Fujitsu put pressure on UK government to sign off troubled Horizon project, public inquiry hears
Pressure was put on the UK government by IT provider Fujitsu to sign off the contract to roll out error-ridden software program to automate accounting at 18,000 Post Office branches, the public inquiry has heard.
In 1998, following a gathering between the British ambassador to Japan and Fujitsu executives, the British embassy in Tokyo wrote to the UK government warning it of great financial repercussions, together with UK job losses and reductions in commerce, if Fujitsu/ICL’s software program contract with the Post Office was cancelled.
At this time, within the lead-up to its deliberate roll-out, the Horizon accounting and retail system from Fujitsu-owned ICL was beset with technical issues.
In what has turn into often known as the Post Office Horizon scandal, these technical issues continued after the system was rolled out, and subpostmasters had been blamed for unexplained losses that had been attributable to its errors.
More than 700 had been prosecuted for monetary crimes because of this, and lots of had been despatched to jail. Thousands extra skilled life-changing struggling after the unexplained losses, together with chapter, and lots of had been compelled to use financial savings, promote possessions and borrow to cowl the unexplained shortfalls. More than 80 former subpostmasters have thus far had legal convictions, primarily based on proof from the Horizon system, overturned.
During the Post Office Horizon scandal inquiry this week (23 November), proof has emerged of the pressure the UK government was beneath to get the software program mission accomplished.
Implications on jobs
The telegram from the embassy in Tokyo adopted a gathering between David Wright, British ambassador in Japan on the time, and senior Fujitsu/ICL executives, together with vice-chairman of Fujitsu and chairman of ICL UK, Naruto. It warned there can be “profound implications on jobs and bilateral ties” if Fujitsu/ICL had been to lose the Post Office contract. “Mr Naruto stressed the difficult and serious crisis Project Horizon faced,” the telegram stated.
It revealed the price of the mission had already elevated from £185m to £600m. “To date, ICL, supported by Fujitsu, had spent over £200m on the project,” it stated. “ICL and Fujitsu would have to raise the remaining funds through bank loans. Due to delays setting up the project, ICL risks losing £500m by the year 2000. Loss of this scale against an outlay of £600m was unsustainable.”
The telegram acknowledged that Naruto and Fujitsu had been frightened the British government didn’t perceive the seriousness of the state of affairs.

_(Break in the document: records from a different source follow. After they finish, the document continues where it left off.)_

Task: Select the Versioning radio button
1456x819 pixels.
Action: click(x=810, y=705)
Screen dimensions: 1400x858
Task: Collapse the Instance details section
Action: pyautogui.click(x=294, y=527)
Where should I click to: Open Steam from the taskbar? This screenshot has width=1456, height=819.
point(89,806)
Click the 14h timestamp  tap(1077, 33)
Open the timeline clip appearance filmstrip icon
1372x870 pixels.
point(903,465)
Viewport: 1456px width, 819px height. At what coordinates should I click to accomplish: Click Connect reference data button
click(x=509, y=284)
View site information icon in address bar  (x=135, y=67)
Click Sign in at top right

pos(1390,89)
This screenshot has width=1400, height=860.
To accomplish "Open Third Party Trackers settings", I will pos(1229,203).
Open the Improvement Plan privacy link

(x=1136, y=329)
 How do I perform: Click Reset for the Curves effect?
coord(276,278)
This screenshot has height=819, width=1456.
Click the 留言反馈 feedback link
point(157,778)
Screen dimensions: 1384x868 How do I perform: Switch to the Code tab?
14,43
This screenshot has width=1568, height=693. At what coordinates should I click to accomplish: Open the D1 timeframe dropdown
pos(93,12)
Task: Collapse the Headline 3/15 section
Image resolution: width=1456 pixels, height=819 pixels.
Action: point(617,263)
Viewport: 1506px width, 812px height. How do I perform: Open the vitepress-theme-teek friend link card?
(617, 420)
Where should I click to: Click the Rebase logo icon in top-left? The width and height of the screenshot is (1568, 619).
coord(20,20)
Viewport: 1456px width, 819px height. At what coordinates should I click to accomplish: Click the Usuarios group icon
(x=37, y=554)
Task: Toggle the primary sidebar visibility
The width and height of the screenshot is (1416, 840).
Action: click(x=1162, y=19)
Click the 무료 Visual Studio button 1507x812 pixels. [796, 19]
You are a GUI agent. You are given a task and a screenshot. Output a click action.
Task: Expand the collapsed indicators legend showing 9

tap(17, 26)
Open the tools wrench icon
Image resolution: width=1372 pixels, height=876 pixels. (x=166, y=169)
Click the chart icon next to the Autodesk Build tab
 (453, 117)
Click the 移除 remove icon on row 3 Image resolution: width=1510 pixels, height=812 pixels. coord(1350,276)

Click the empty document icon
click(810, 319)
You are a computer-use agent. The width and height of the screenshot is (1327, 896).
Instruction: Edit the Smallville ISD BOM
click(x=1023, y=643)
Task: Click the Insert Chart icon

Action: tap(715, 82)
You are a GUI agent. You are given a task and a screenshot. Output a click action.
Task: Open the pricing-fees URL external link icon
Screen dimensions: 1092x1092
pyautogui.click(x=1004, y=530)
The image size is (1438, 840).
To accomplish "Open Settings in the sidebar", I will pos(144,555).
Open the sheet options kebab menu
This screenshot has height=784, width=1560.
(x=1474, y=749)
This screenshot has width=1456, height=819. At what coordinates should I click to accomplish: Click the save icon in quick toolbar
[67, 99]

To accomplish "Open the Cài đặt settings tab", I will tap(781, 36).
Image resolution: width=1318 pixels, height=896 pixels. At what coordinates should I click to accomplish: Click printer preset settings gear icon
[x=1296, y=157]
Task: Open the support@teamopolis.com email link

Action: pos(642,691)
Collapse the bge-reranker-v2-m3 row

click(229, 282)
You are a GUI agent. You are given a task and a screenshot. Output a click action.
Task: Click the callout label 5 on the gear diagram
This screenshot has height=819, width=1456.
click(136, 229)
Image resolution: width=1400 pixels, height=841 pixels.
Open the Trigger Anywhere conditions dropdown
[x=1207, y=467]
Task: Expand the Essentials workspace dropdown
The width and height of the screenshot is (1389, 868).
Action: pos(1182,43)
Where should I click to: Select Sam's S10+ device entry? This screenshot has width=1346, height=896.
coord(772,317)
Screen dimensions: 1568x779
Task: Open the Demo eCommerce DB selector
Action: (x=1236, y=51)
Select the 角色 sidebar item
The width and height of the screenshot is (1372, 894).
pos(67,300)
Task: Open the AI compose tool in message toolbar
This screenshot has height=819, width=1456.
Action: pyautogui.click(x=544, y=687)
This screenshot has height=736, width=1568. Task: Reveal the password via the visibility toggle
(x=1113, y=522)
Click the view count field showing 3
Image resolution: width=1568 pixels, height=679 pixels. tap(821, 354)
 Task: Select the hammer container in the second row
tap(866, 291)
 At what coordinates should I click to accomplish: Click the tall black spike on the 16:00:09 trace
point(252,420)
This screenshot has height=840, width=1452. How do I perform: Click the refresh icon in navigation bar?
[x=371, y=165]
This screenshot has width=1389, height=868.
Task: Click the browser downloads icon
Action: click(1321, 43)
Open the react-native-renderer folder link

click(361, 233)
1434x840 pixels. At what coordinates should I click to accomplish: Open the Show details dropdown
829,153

“Naruto repeatedly stressed that the failure of the project will have serious repercussions for Fujitsu’s international standing … [leading] to major internal difficulties within Fujitsu and the collapse of ICL,” it added.
“The tone of Mr Naruto’s approach makes it quite clear that we have a major and potentially damaging problem on our hands. I do not think he was simply trying to make our flesh creep, by warning of the threat to ICL’s future viability. Fujitsu and Naruto in particular have worked for 18 years to prop up and then put ICL on a healthy footing. Naruto certainly meant what he said when he warned this now being under threat.”
At the time, there have been main doubts within the government, Post Office and subpostmaster neighborhood over the Horizon mission. The government was contemplating varied choices for the troubled mission, together with ending the contract with Fujitsu/ICL.
“We have to expect that ICL and Fujitsu would publicise their criticism of the project’s management,” the telegram stated. “That would be damaging to the hitherto benign and mutually supportive style of relationship between the British government and Japanese companies invested in Britain.”
During the public inquiry listening to, former civil servant Sibbick was requested about time pressure coming from Fujitsu to get the contract executed.
“Quite a lot,” he stated. “As we understood it, there was a lot of pressure on [Fujitsu] to get this sorted out so that they could sign off their accounts, as I understand it, for that year, and a lot hinged on this as to whether Fujitsu would have no alternative but to kind of cut ICL loose, disband it, whatever they were going to do with it.”
“I think it was, from the very beginning, seen within the Department of Trade and Industry as very important indeed, that it would have been a major blow, as I think I’ve already described, to the whole public finance initiative concept if a project of this importance and this stature, if you like, failed,” Sibbick advised the inquiry.
“The other was the damage to the network of post offices up and down the country if the thing failed, so we had these twin objectives, as it were, to keep on trying to press ministers into a solution that dealt with these two issues, and I think it was the combination of them, the industrial one and the purely political one, the subpostmasters and the network, and so on, that, in the end, the force of those arguments were what prevailed.”
Nobody at Fujitsu has been held to account for the struggling endured by subpostmasters wrongly blamed for losses attributable to errors in its system. The firm has additionally escaped monetary penalty and has continued to win massive IT companies contracts with the UK government.
Computer Weekly first reported on issues with the Horizon system in 2009, when it made public the tales of a bunch of subpostmasters (see timeline of articles beneath).